Two weeks ago, my brain lurched in an unexpected direction. It felt a little like the ground opened up before me. It’s a scary thing to happen, because I found out that there are things beyond my control.
Meditating afterward, I instinctively felt that there were two directions I could take: to retreat to the safety of familiar places or to open my mind as much as I could. A couple of days later, I found myself on the tundra, where there is nothing but openness and space, and no place to hide
The Ute Trail is an old Indian trail that parallels Trail Ridge Road in Rocky Mountain National Park, starting at an elevation of more than 11,000 feet. For the first time in a month, the skies weren’t white and pale from the fires. It was like seeing an old friend again: the blue Colorado sky, so deep the color was a substance in itself, one that enfolded this high alpine bowl.

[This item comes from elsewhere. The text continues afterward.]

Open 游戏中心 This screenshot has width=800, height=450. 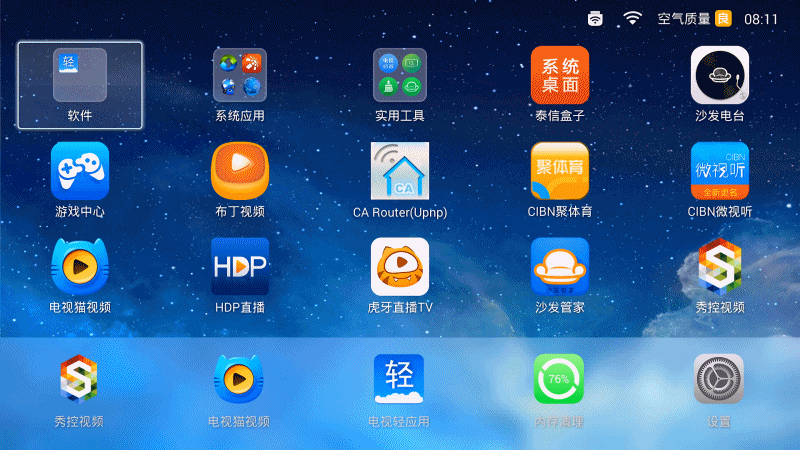click(x=80, y=171)
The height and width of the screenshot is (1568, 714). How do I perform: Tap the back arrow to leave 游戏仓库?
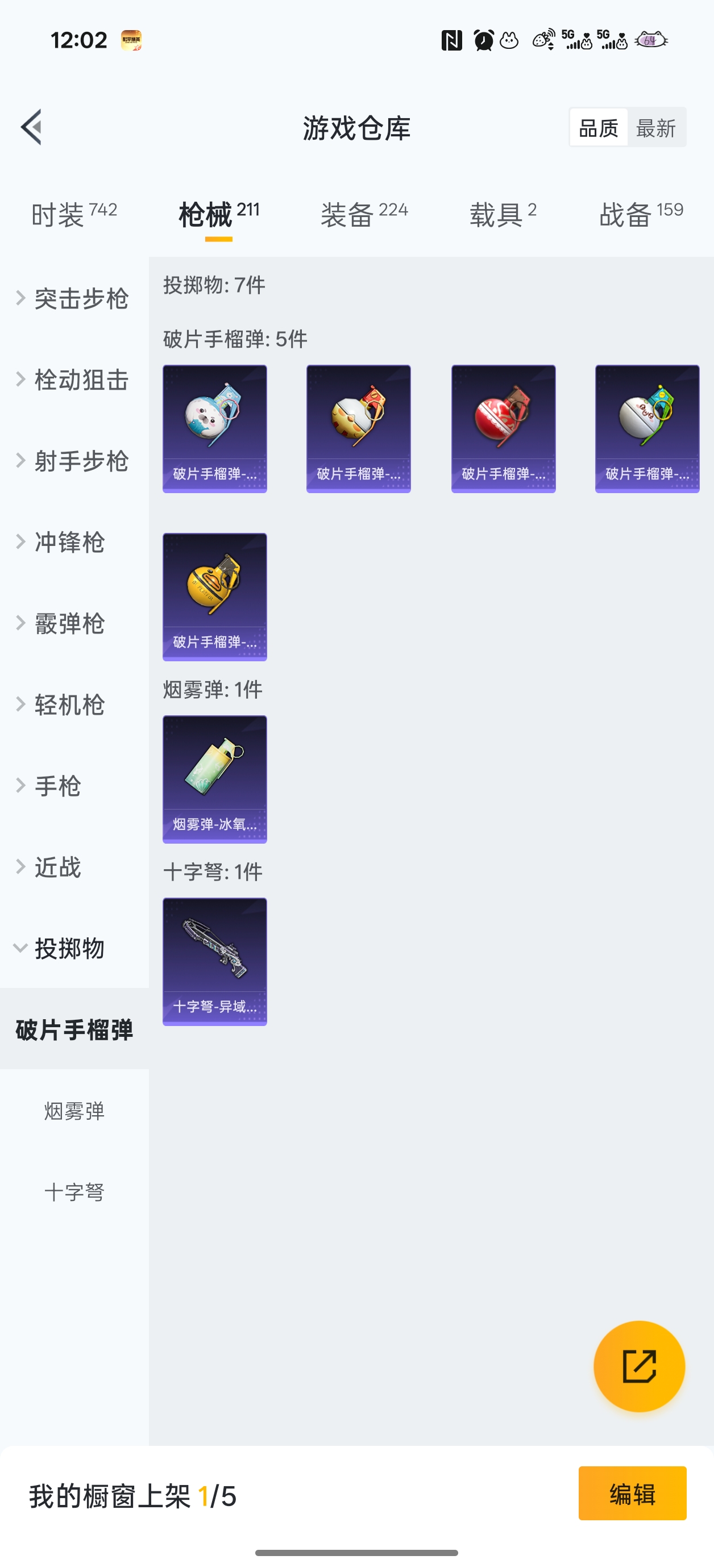point(32,127)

This is a land of rocks, barely covered by a thin carpet of alpine grass and a few flowers. The granite emerges everywhere, piled up high in a huge formation called Tombstones, or scattered across the tundra in strange shapes and colors—pink, grey, white—gleaming on the tundra grass, framing the mountains all around.

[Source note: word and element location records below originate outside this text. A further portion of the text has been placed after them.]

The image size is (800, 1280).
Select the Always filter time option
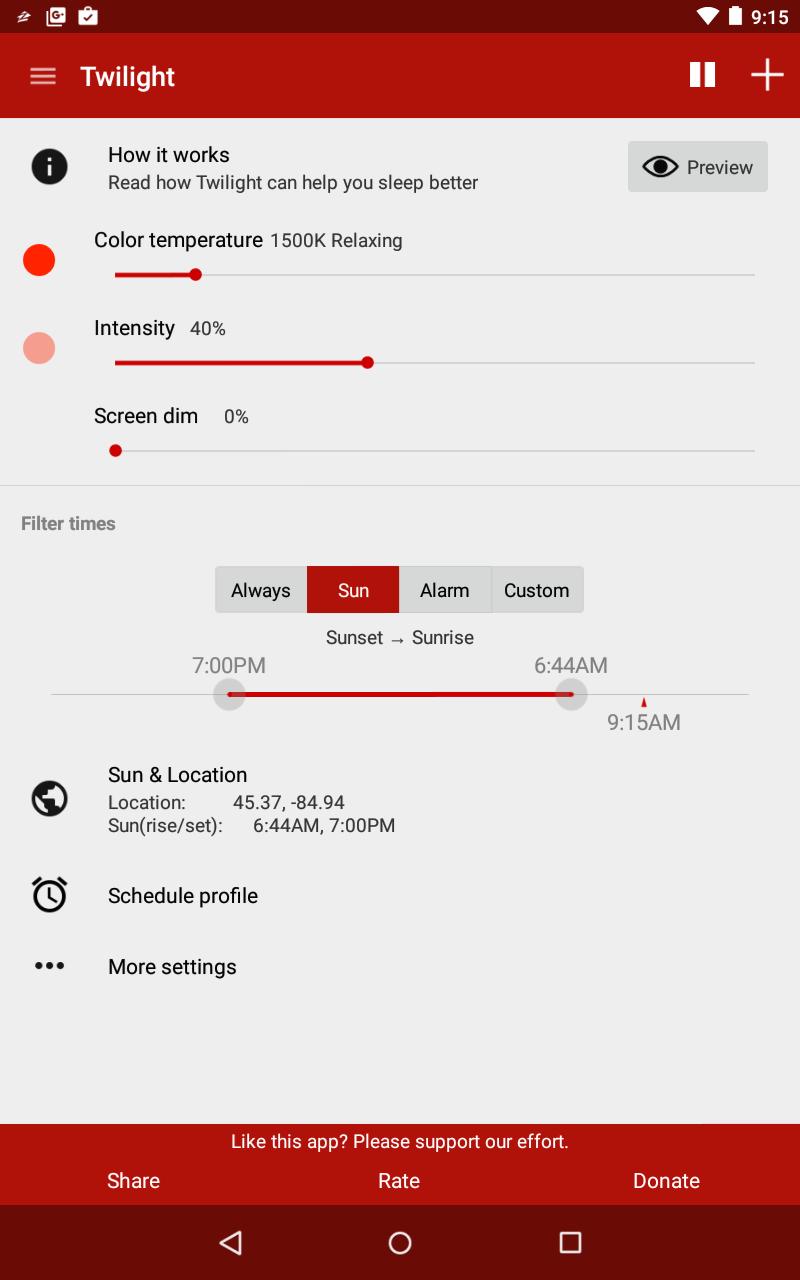[261, 590]
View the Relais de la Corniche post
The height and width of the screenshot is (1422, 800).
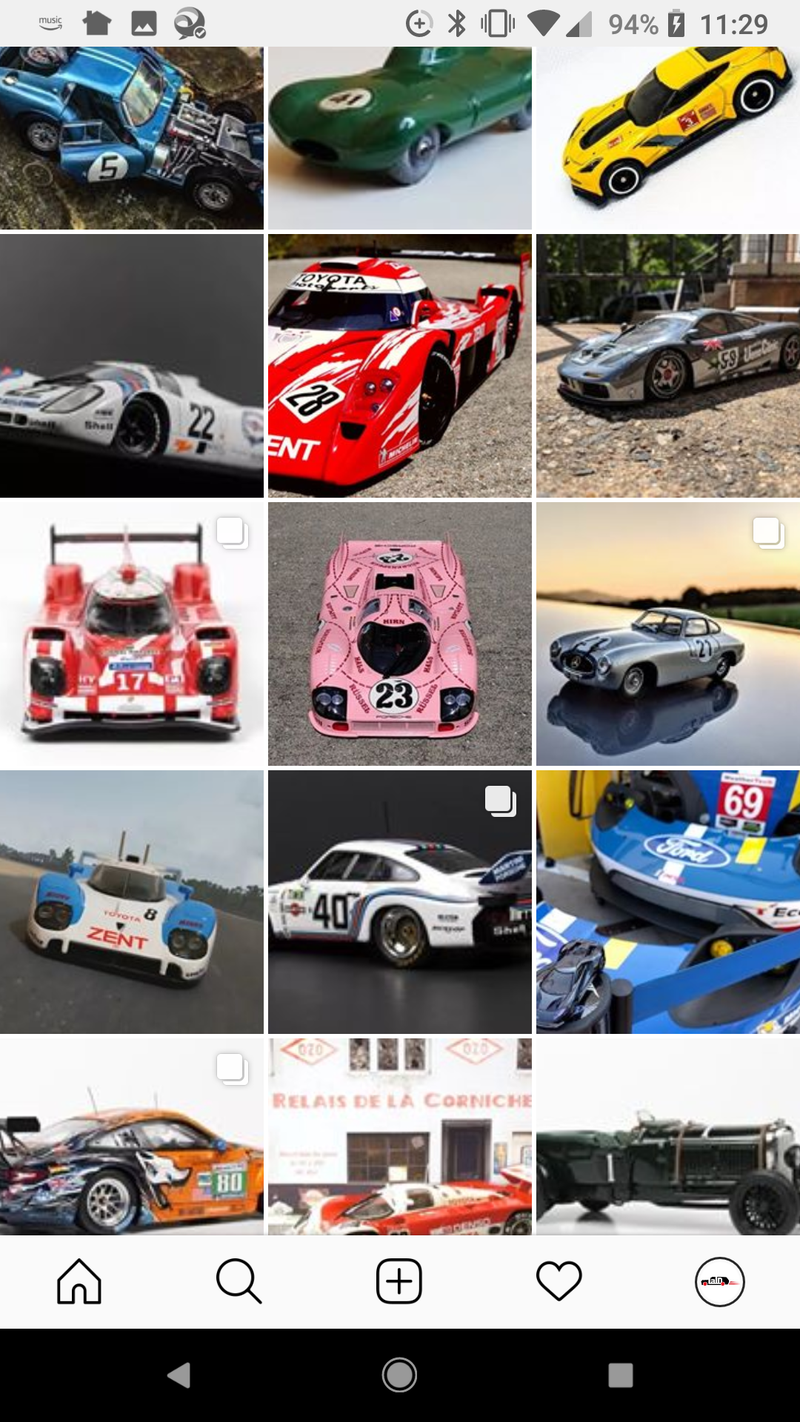(x=400, y=1136)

To the east is the line of mountains that form Glacier Gorge, ending with Longs Peak, with its characteristic gray metal rock cap, bereft of snow (left). To the west is another line of mountains, the Never Summer Range.
Below is the dark, forested canyon that is empty of trails and therefore humans—to me a mysterious place that offers solace, the possibility of other worlds beyond human entanglements and beyond my entangled mind.
And in between is emptiness and space, unbounded, and so I start to breathe again.